Stars: Jo Krayer, Mark Topping, Holly Higbee, Brooklyn Ross, Liz Soutar, Dani Thompson | Written and Directed by Steve Lawson

The Priest: Thanksgiving Massacre is the latest holiday-horror outing from UK genre filmmaker Steve Lawson, a director who has quietly carved out his own niche of low-budget, single-location chillers. This time, he turns his attention to Thanksgiving, an unusual choice for a British production, which immediately gives the film a novelty factor (though I doubt the UK market was even thought of during production; this was aimed squarely at a larger US audience for sure). The setup is classic horror tropes – an estranged family heads to a secluded woodland cabin for the holiday, hoping an enforced getaway might patch up frayed relationships. Naturally, the cabin has a bloody past as they all do – in this case, tied to a long-dead priest whose descent into madness, murder and cannibalism still lingers beneath the floorboards.
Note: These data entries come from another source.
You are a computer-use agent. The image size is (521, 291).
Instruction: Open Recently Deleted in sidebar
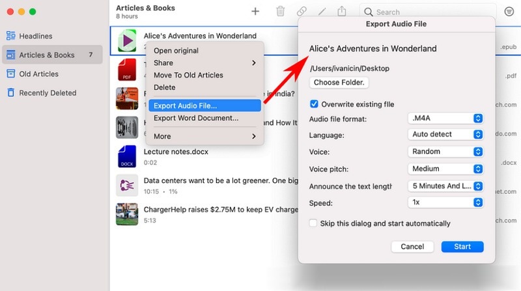pos(48,93)
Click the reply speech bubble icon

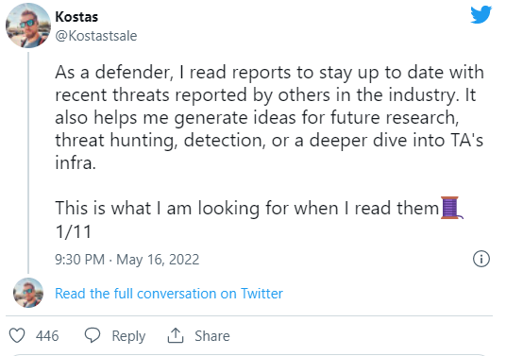(x=93, y=335)
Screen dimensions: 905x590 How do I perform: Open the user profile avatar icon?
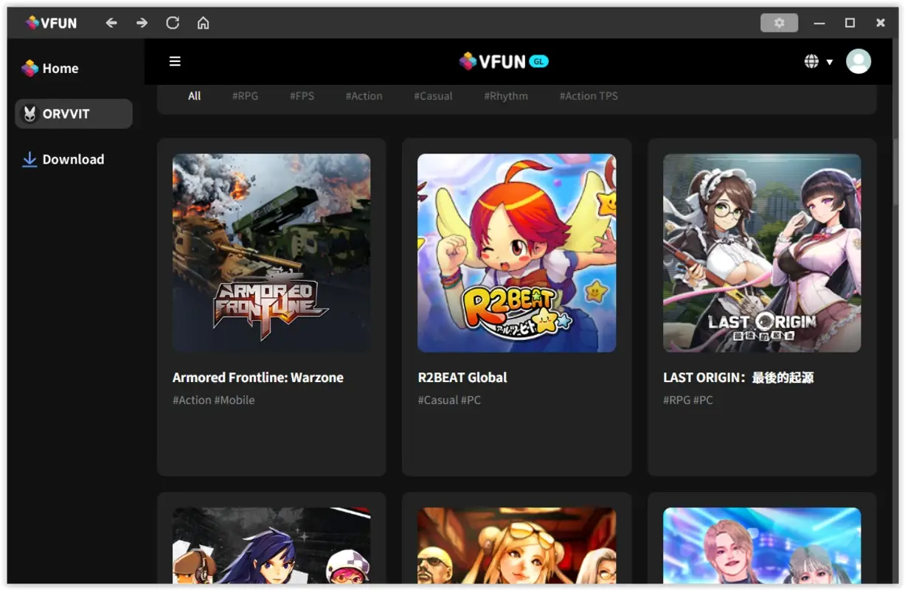(859, 61)
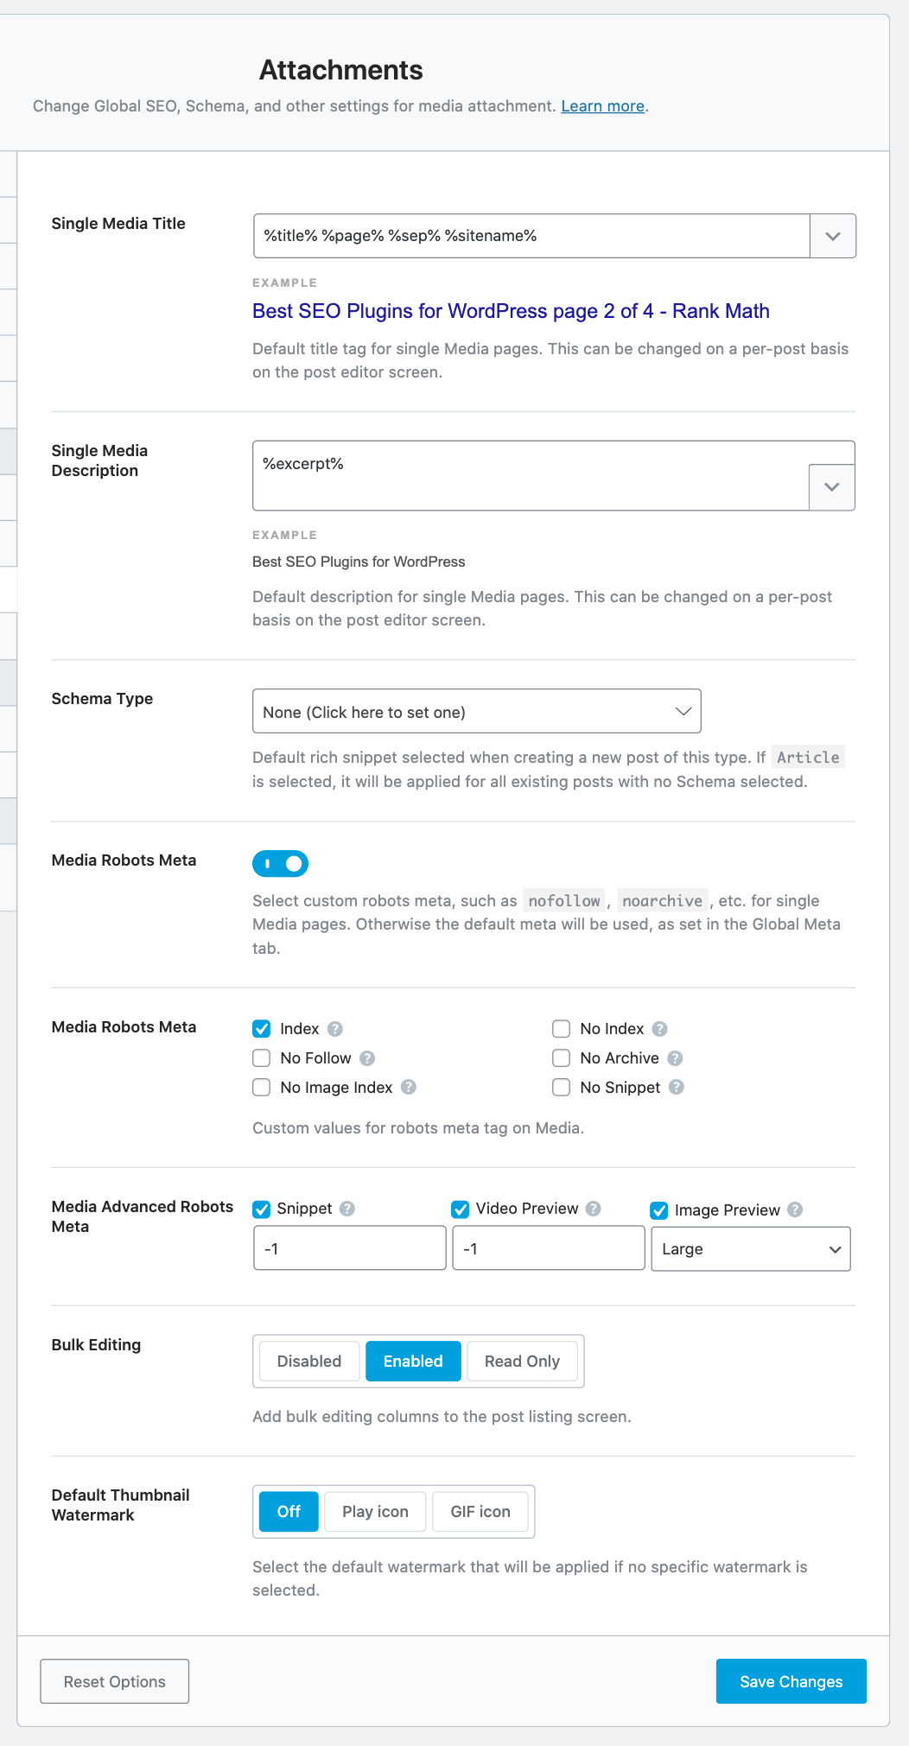Open the Learn more link

coord(602,106)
What works in the film’s favour is the atmosphere. Lawson makes the most of his limited setting, using tight interior spaces, low lighting and that ominous “something underneath” to create a creeping sense of unease. The prologue hinting at the priest’s origin has a pleasing folk-horror texture, and once the family settles into the cabin, the film does a solid job teasing the threat rather than rushing into full slasher mode. The under-cabin sequences are surprisingly effective—there’s something inherently unnerving about dark crawl spaces, reaching arms, and the idea that the past is literally clawing its way back up to the surface.

The cast is small but capable, with Jo Krayer giving the most grounded performance as Tom, the relative voice of reason as things unravel. Mark Topping, playing the resurrected priest Reverend Fuller, doesn’t get as much screen time as the title might lead you to hope, but when he does appear, he brings a fun, feral energy that helps sell the film’s more outlandish moments. The effects, while very much in the realm of low-budget indie horror, are used sparingly and with enough restraint that they land when needed.

Where The Priest: Thanksgiving Massacre stumbles is in pacing. It takes quite a while for the supernatural element to reveal itself properly, and the slow build occasionally feels more like stalling than tension. With such a small pool of characters, the promised “massacre” never really escalates to anything grand, and viewers expecting a holiday horror splatter-fest may find the scale a little too modest. A few story beats – particularly involving why no one seems to know the cabin’s grisly history – raise more questions than the script is willing to answer.

Still, despite its rough edges, The Priest: Thanksgiving Massacre has a certain charm. It sits comfortably in that familiar space of British micro-budget horror: earnest, atmospheric, occasionally creaky, but made with a clear affection for the genre. If you enjoy cabin-in-the-woods chillers with a supernatural twist and you’re not expecting blockbuster gloss, there’s enough here to make for an enjoyable seasonal watch. It doesn’t reinvent anything, but it delivers just enough mood, menace and holiday-themed carnage to justify its place on the shelf of offbeat genre curios.

**½  2.5/5

The Priest: Thanksgiving Massacre is out now on DVD and digital from High Fliers.